Friday, October 19, 2007

Godspeed, Commander Melroy


Tuesday will be the first launch attempt for STS-120, helmed by only the second female commander in shuttle history. She will also be the last, as there are no other Feminine Americans qualified to command the shuttle, and none coming down the pike before the shuttle is retired in 2010.

Commander Melroy's career is especially interesting to me because we share an alma mater. I think it's incredibly cool that we had the same astronomy professor, Dr. Priscilla Benson, though presumably Commander Melroy got more out of the course than I did, seeing as how she has had the chance to experience some of its concepts in their real-life applications.

I know it's kind of cheesy to identify too closely with public figures based on simple demographic facts like gender, but I do think it's cool for little girls to get to see a shuttle commander with a ponytail. None of the first batch of female astronauts were qualified to be pilots because the military still didn't allow women to fly. But Commander Melroy was a navy test pilot, no less, the old-school Right-Stuff route to getting to fly NASA's spacecraft.

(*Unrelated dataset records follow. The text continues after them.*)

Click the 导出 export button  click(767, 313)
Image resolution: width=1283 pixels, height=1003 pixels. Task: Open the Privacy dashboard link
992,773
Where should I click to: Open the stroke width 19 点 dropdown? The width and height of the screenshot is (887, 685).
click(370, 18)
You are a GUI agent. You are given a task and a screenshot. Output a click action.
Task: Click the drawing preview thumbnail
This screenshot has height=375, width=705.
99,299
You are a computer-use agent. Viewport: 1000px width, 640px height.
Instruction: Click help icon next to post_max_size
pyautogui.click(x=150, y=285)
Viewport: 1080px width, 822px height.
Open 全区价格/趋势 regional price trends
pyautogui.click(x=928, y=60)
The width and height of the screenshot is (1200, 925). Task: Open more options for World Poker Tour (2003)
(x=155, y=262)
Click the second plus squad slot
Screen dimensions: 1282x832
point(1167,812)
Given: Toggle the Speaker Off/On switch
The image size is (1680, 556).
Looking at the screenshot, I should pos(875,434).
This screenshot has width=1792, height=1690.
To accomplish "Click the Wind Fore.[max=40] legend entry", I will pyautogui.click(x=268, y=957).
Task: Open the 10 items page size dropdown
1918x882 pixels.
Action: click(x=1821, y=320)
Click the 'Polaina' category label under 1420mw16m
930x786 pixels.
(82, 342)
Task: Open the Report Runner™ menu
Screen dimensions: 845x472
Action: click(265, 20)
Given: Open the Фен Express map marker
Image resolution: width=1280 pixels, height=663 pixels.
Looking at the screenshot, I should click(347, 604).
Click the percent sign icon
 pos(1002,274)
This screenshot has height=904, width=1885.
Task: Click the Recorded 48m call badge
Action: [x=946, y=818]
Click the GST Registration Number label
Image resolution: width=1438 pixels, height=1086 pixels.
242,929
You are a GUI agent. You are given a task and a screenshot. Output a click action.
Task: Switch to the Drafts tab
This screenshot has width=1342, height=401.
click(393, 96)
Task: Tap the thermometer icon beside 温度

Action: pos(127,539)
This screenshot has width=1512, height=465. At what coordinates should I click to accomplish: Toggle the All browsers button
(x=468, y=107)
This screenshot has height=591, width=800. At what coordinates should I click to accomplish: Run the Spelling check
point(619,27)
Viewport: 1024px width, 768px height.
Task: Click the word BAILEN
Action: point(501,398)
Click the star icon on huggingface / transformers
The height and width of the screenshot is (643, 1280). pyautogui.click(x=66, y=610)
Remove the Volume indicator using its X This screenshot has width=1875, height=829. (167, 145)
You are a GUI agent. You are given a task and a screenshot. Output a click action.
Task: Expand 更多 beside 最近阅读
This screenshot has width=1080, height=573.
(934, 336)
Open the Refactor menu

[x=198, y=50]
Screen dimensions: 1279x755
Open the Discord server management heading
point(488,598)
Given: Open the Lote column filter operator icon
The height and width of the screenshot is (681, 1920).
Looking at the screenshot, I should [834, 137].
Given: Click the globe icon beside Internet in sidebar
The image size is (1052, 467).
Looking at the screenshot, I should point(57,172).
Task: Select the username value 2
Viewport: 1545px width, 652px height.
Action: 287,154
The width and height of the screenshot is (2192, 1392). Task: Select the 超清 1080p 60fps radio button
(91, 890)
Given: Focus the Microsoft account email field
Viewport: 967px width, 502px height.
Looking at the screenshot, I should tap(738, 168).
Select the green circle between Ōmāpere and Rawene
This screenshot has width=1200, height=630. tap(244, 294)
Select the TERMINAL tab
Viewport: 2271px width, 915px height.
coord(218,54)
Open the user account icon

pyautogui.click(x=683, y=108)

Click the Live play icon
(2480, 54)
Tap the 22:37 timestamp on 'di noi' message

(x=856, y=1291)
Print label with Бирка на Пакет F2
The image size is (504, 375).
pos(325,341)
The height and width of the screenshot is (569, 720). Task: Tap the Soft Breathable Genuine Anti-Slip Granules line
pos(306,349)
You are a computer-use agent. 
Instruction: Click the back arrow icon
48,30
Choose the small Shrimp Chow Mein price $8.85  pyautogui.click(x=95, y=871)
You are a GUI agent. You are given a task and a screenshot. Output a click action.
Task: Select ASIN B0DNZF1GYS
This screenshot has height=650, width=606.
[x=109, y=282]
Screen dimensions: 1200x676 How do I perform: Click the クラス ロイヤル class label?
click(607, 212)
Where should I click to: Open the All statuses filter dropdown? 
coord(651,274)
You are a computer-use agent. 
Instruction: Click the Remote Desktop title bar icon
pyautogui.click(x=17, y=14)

She says that her goal is to be the next astronaut to set foot on the moon. I hope she does; it will be an even bigger feather in our alma mater's cap than getting the 44th presidency of the United States.

Thursday, October 04, 2007

Sputnik anniversary: Ahmadinejad's Mars Ambitions


Fifty years ago today, the first artificial satellite was launched. You could look at this and remark upon how much we've accomplished since then and breathe a patriotic sigh of satisfaction, as some space writers have done. Or you could look at this and wonder how we can possibly equal the accomplishments of the sixtes, as others have done.

I find it frustrating to read all the coverage of this anniversary, because so much of it misses the point. And the point is clear right there on the cover of Life magazine: "Why Reds Got It First." A lot of Americans (more to the point, the Americans who controlled the money) didn't much care what an artificial satellite did or how it worked nearly so much as they wanted to know how the Russians could have beaten us to it. So, after it became clear that they couldn't get a human being into orbit first either, they made up a new goal (man on the moon) and the rest is history. (History that a shocking percentage of Americans don't believe happened-- but that's another post.)

So in all this hand-wringing over why we haven't followed through on the promises implied by our early successes in space, the answer seems obvious--there's no more enemy to race. It's not only that our enemies don't express themselves through technological achievement (if only they did) it's also that we have no enemies capable of engaging in this sort of sparring with us at all. If Mahmoud Ahmadinejad had Mars ambitions instead of nuclear ambitions, and if he had the resources to get there, we'd be going too. And until we get an enemy worth racing, we're not going to do much.

Well, that's depressing. Happy Sputnik day...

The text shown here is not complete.